Mesdames et Messieurs,

Je voudrais, avant de clore mon propos, me féliciter du grand intérêt manifesté par les différentes composantes de la société ivoirienne : le Gouvernement et la haute administration publique, les partenaires au développement (Banque Mondiale, FMI, BAD, PNUD, Agence française de Développement, …) le secteur privé, le monde universitaire et la société civile. En effet, cette initiative bénéficie :

- d’un engagement politique fort manifesté par l’accord formel du Président de la République, Son Excellence Monsieur Alassane OUATTARA sur demande du Premier Ministre qui suit particulièrement l’évolution des travaux réalisés dans le cadre de l’étude. En témoigne la longue audience accordée aux experts de l’OCDE le vendredi dernier à la Primature;

- de l’existence d’une collaboration étroite entre les experts de l’OCDE et la partie ivoirienne ;

- d’une méthodologie renforçant le caractère participatif et inclusif de l’étude afin d’en faciliter l’appropriation à travers l’organisation de nombreuses rencontres bilatérales entre l’équipe d’experts de l’OCDE et la partie ivoirienne (membres du gouvernement, responsables de l’administration publique, secteur privé, universitaires et centres de recherche, organisations de la société civile, etc.).

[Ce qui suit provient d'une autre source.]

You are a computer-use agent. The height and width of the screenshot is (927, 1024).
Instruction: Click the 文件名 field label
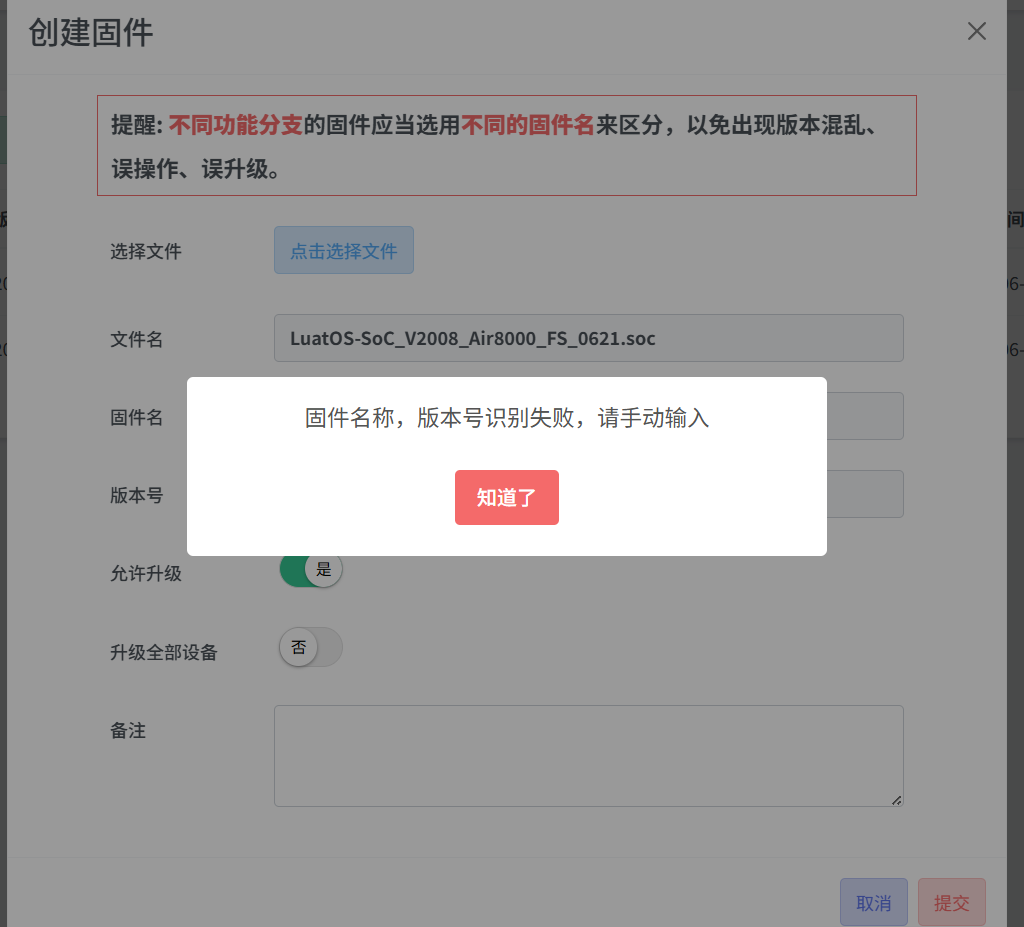[x=136, y=339]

Il s’est même tenu un séminaire de présentation du rapport de la première phase et de l’esquisse de la seconde phase de l’étude en région (Yamoussoukro) à l’intention des membres du corps préfectoral, des élus locaux et des agents de développement local.
Pour tout dire, cette étude est la nôtre, et la conjugaison de nos efforts et réflexions permettra d’atteindre pleinement les résultats attendus par le Gouvernement.